Megadeth looks and sounds like a well-oiled machine, having plenty of stage practice as of late. Being no strangers to big audiences, Dave Mustaine, Dave Ellefson, Chris Broderick, and Shawn Drover cheerfully and confidently kick the shit out the place with their opener “Holy Wars”, following with Hangar 18 and other classics as a light rain begins to fall onto the thousands of celebrants. Sofia, Bulgaria is the best audience in the world, but a ripping display of guitar from Mustaine and Broderick in “Skin of My Teeth” could only bring out the best in any crowd, regardless of where.

Slayer’s stage set up was stripped down and basic compared to how we’ve seen them over the years. Marshalls stacked to the max and a black curtain backdrop. No logos or upside down crosses or video walls. Their set was very good, though bassist/frontman Tom Araya’s connection with the crowd was nothing like Belladonna or Mustaine’s had been. Araya’s a different kind of showman: more subdued, but certainly a giver.
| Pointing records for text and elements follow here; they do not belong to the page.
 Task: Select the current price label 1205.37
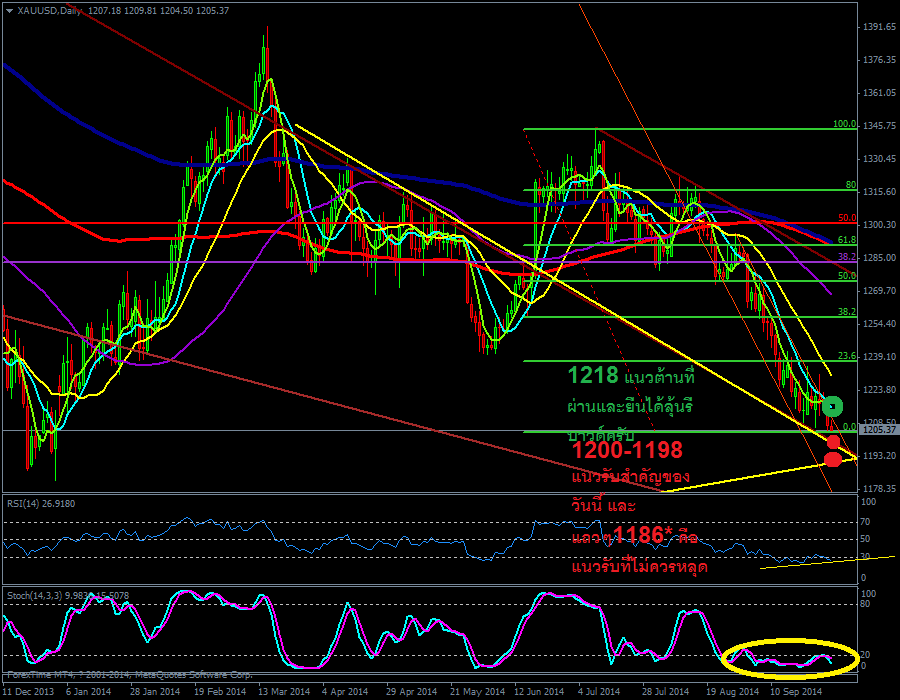pos(879,430)
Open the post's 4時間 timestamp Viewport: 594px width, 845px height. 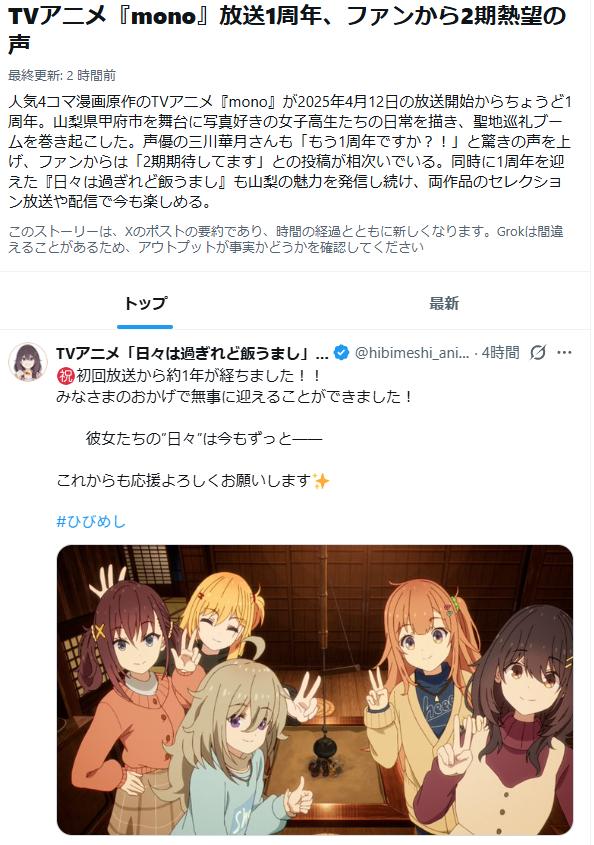click(500, 353)
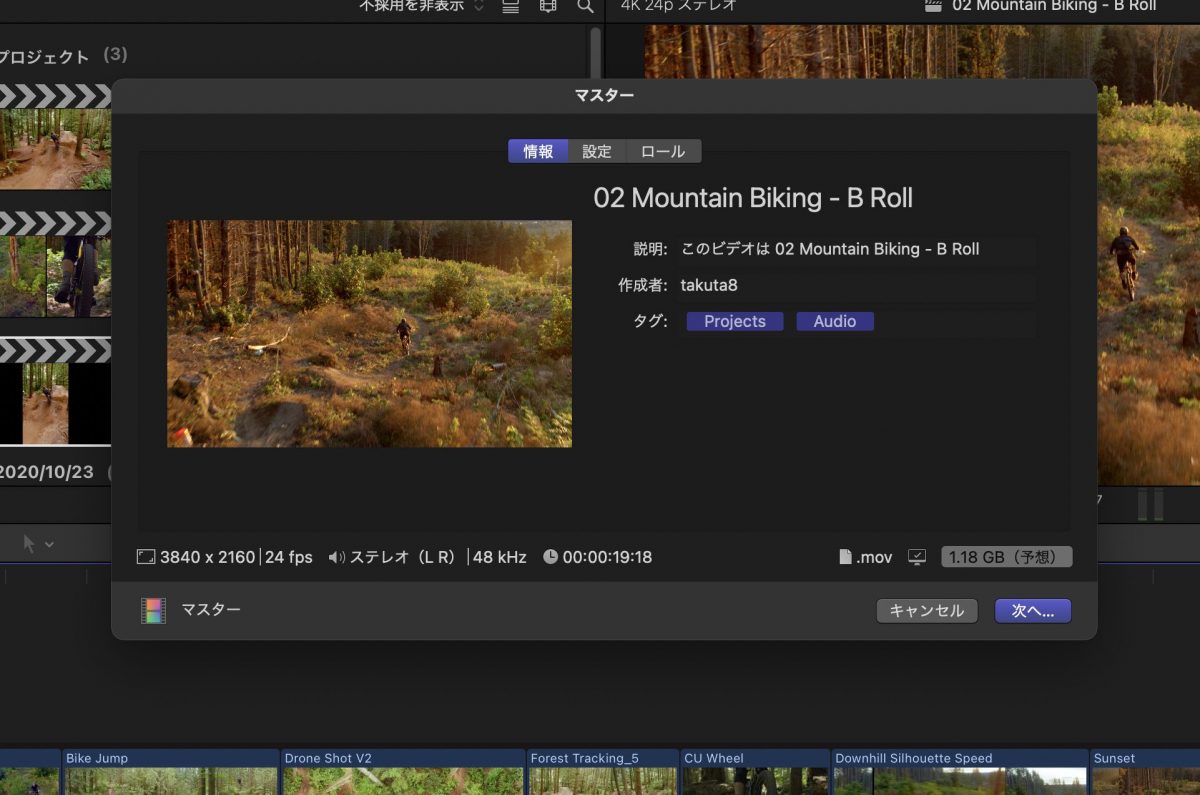Click the filmstrip clip appearance icon

click(548, 6)
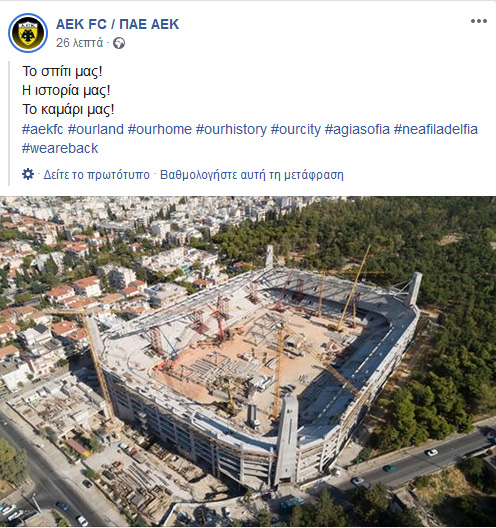Open the AEK FC / ΠΑΕ ΑΕΚ page name
The height and width of the screenshot is (528, 496).
[x=118, y=24]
And Slayer gives a great show, playing new songs “World Painted Blood” and “Hate Worldwide”, along with old school favorites like “Angel of Death” and “South of Heaven.”

In a short segment before the Metallica set, Kerry King, Dave Mustaine, Lars Ulrich, and Scott Ian fondly share about times they remember with Ronnie James Dio, who passed away on May 16, 2010.

Metallica takes the stage as night falls and excitement abounds at Sonisphere. The madly-received headliner plays a slew of their hits, including “For Whom the Bell Tolls”, “Harvester of Sorrow”, “One”, “Master of Puppets”, and “Seek and Destroy.” They even threw “Frayed Ends of Sanity” in there. Kirk Hammett absolutely tore the place down with his guitar solos. Each member of Metallica looked fit and seemed driven by a need to please every soul that was in the crowd.

Another historic moment took place when all bands joined together for “Am I Evil.”

Enough said. Get to the theater and see this movie. Do not wait for it to go to DVD. Invest four hours of your life and $18 bucks and you’ll be a better human. Hey, you can eat popcorn, too.